Only 2 prospective studies have previously reported prognostic factors for anal cancer, European Organization for Research and Treatment of Cancer trial 22861 (EORTC 22861) and Radiation Therapy Oncology Group trial 98-11 (RTOG 98-11). Both of those trials reported that clinically positive lymph nodes and male sex predicted poorer overall survival (OS). The EORTC 22861 trial indicated that the same factors were prognostic for locoregional control. In the current report, the authors investigated potential prognostic factors from the first United Kingdom Coordinating Committee on Cancer Research Anal Cancer Trial (ACT I), in which patients were randomized to receive either radiotherapy alone or chemoradiation (CRT) with concurrent 5-fluorouracil/mitomycin C.
In the ACT I trial, associations between several baseline characteristics and 3 endpoints were investigated: locoregional failure (LRF), anal cancer death (ACD), and OS. The analyses were restricted to 292 patients who received CRT, which subsequently became standard treatment.
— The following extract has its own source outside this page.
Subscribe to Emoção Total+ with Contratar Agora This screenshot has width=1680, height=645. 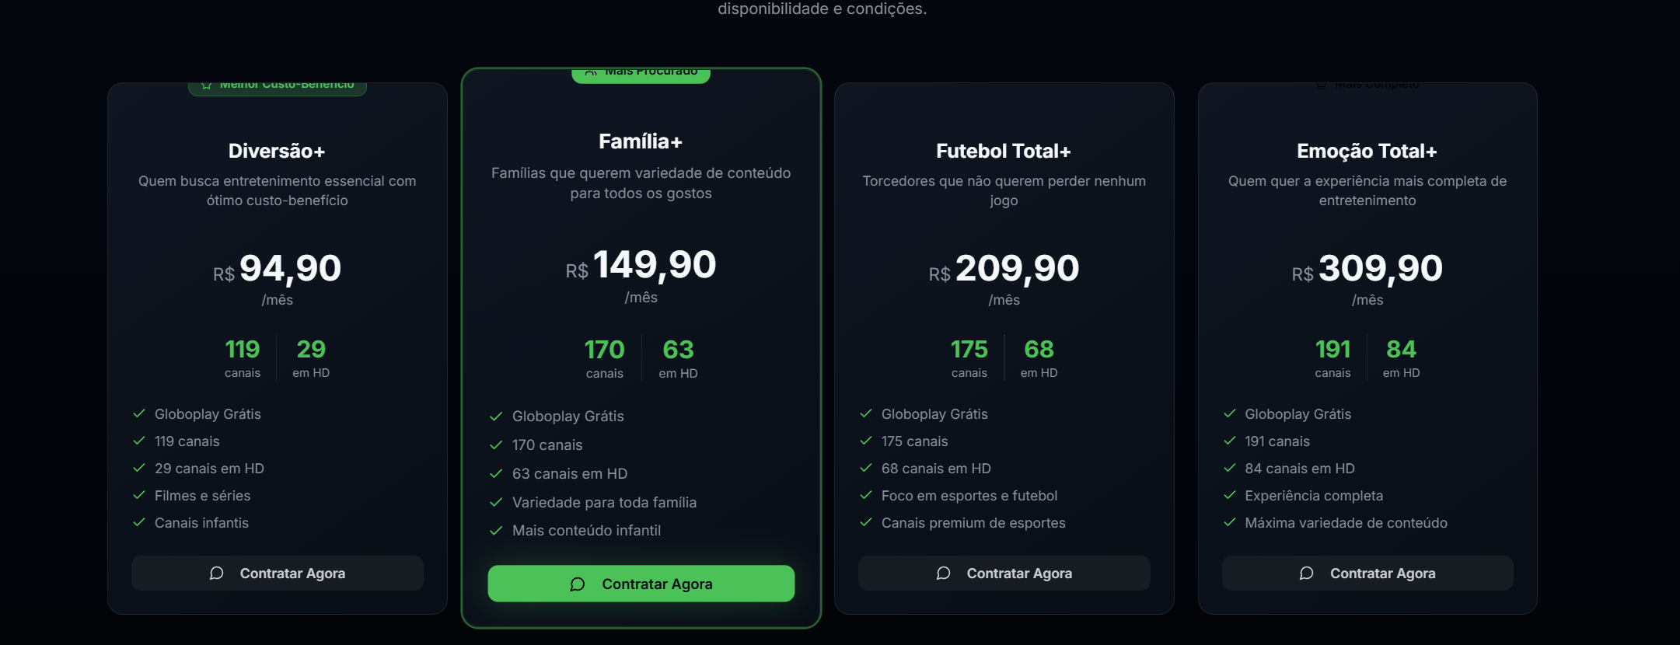click(1367, 574)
A score was derived using multivariable Cox regression to identify the set of factors that, together, had the best prognostic performance. This score was then validated with a large, independent prospective trial (the ACT II trial).
Palpable, clinically positive lymph nodes were associated with LRF (P = .012), a greater risk of ACD (P = .031), and decreased OS (P = .006) in multivariable analyses. Men had worse outcomes than women for LRF (P = .036), ACD (P = .039), and OS (P = .008). On average, a lower hemoglobin level had an adverse effect on ACD (P = .008), and a higher white blood cell count had an adverse effect on OS (P = .001). However, external validation of the score was poor for LRF (area under the curve [AUC] = 54%) but was better for ACD (AUC = 67%) and OS (AUC = 63%).
The results from this analysis of the ACT I trial supported evidence for palpable lymph nodes and male sex as prognostic factors for LRF and OS, and lower hemoglobin levels and a higher white blood cell count were identified as prognostic factors for ACD and OS, respectively. Cancer 2013. © 2012 American Cancer Society.